BA recently was privatized in a big sale of shares to the public, after more than a half-century as Britain’s flagship carrier and an instrument of government policy. Walpole called the Concorde “the cutting edge” of the privatization.

Air France, still government-owned, makes a similar case for Concorde’s profitability.

“The airplane is self-sustaining in terms of day-to-day operations,” said Bruce Haxthausen, a spokesman in New York for the French airline.

He said Air France’s Concorde business had an operating profit of 31.3 million French francs in 1983, the year it went into the black, rising to 66.2 million francs in 1984 but dropping to 15 million last year.


Some analysts are willing to give Concorde the benefit of the financial doubt.

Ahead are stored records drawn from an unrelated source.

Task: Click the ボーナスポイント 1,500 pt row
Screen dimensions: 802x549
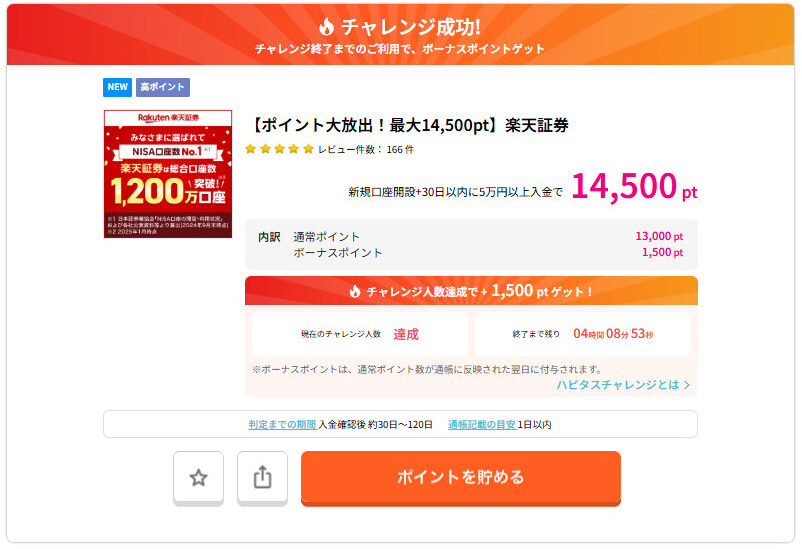Action: (x=470, y=253)
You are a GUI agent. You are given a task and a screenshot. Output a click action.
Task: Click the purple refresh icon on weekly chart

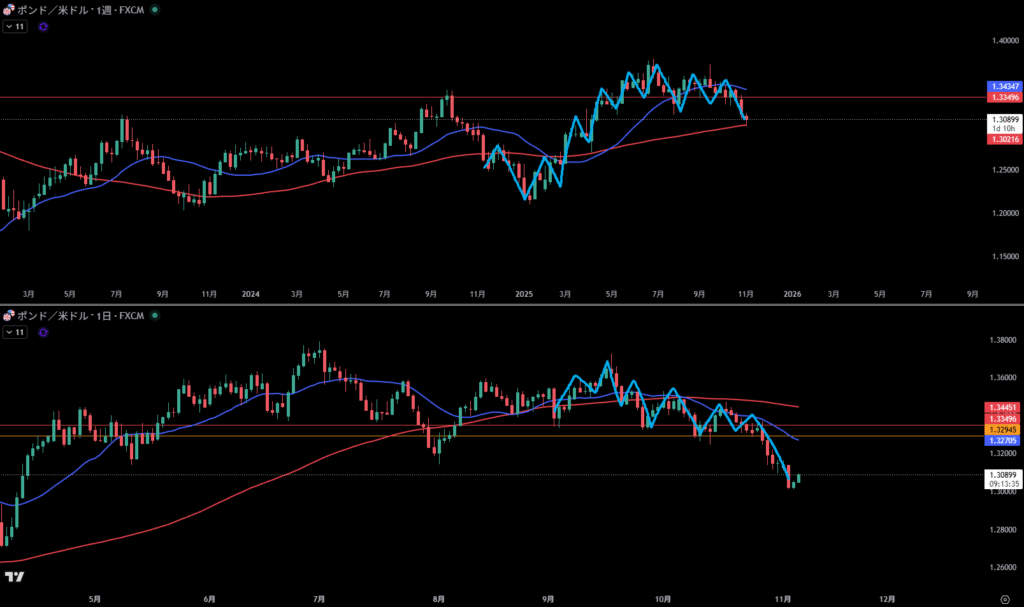(43, 27)
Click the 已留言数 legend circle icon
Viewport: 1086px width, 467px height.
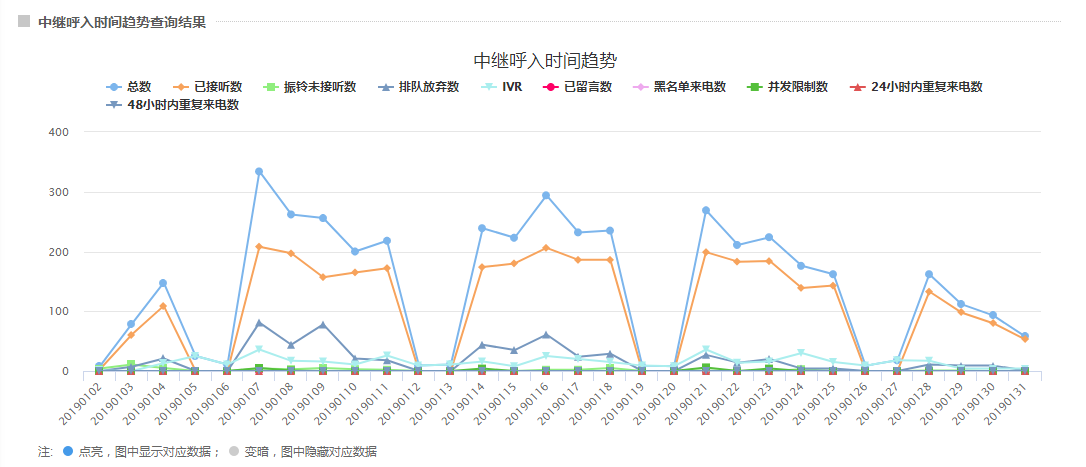click(550, 87)
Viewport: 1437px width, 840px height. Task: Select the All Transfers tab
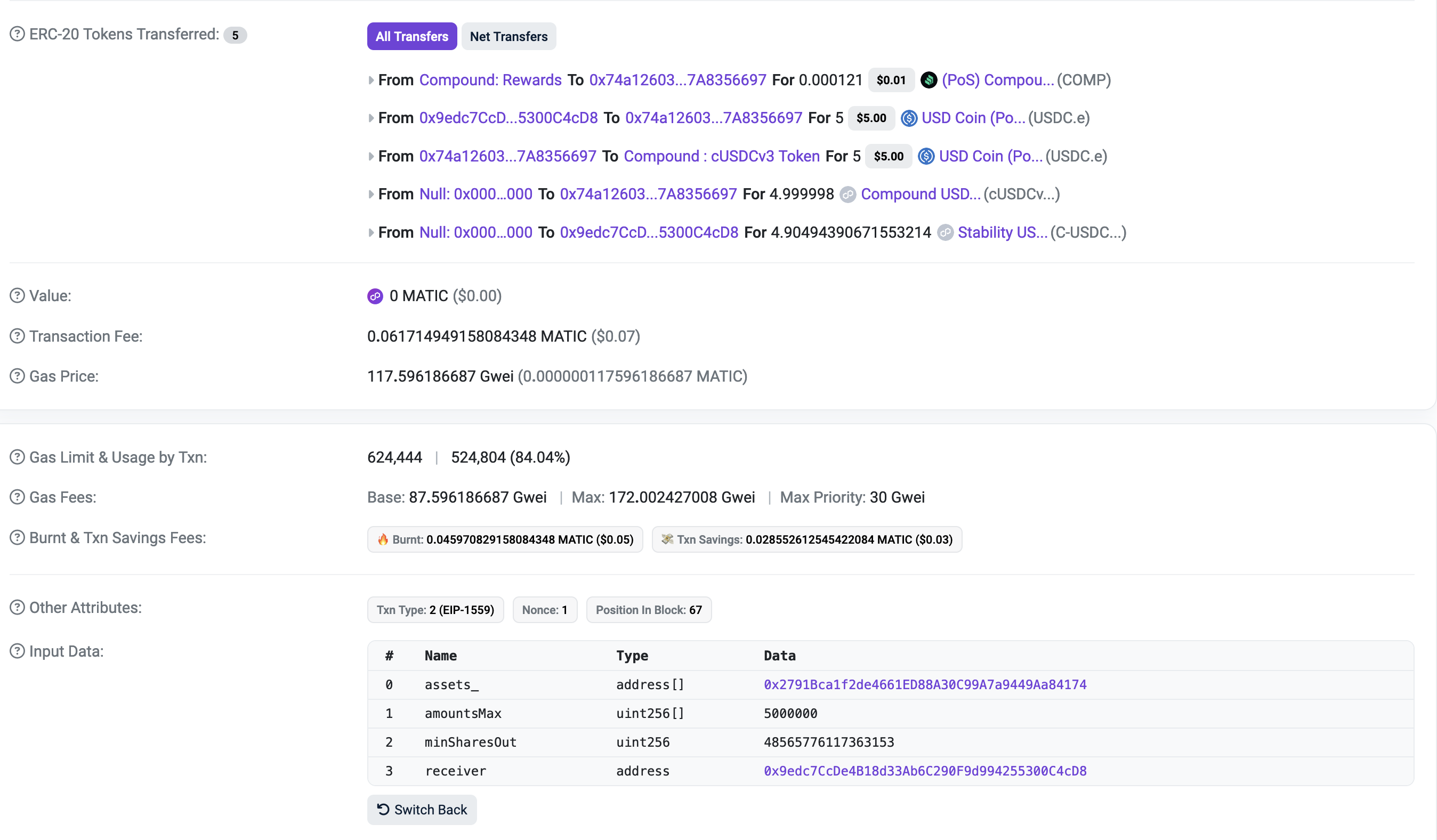[x=411, y=36]
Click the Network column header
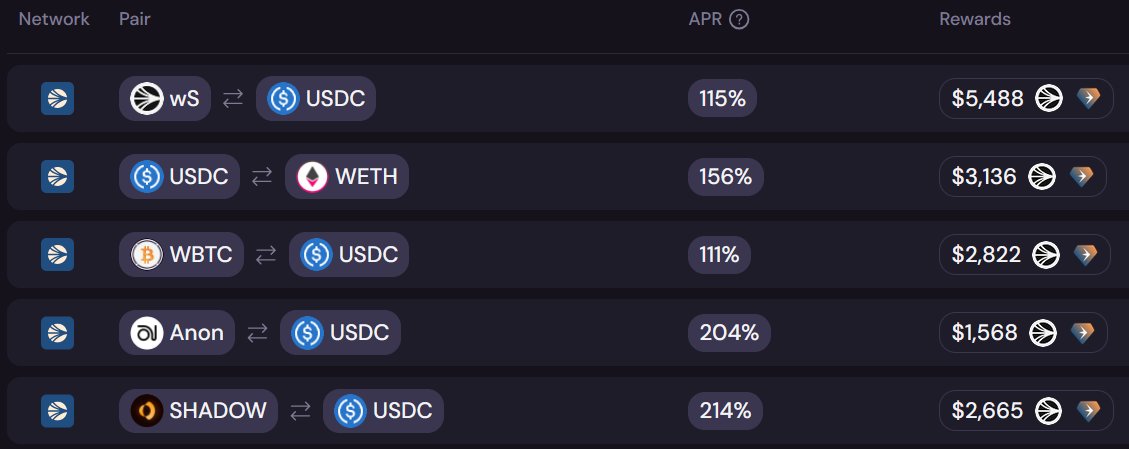The image size is (1129, 449). [54, 19]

“I believe they are profitable,” said Robert Joedicke, an analyst for Shearson Lehman Bros. However, he said, the Concorde operations are not “going to swing the profit factor of (BA and Air France) a great deal one way or the other.”

In the final analysis, it may be incongruous to try to apply economic principles to what is surely one of the most political of all airplanes. The Concorde was built as a way for European aircraft makers to flex their muscle, and as a symbol of Anglo-French cooperation at a time when the fledgling Common Market was struggling to take shape.

It was overtaken commercially by Boeing Co.'s much larger, conventional 747 jumbo jet, which became the workhorse of international air travel.


But even financial skeptics concede that the Concorde has a “cachet” and a prestige value that can’t be measured in terms of hard cash.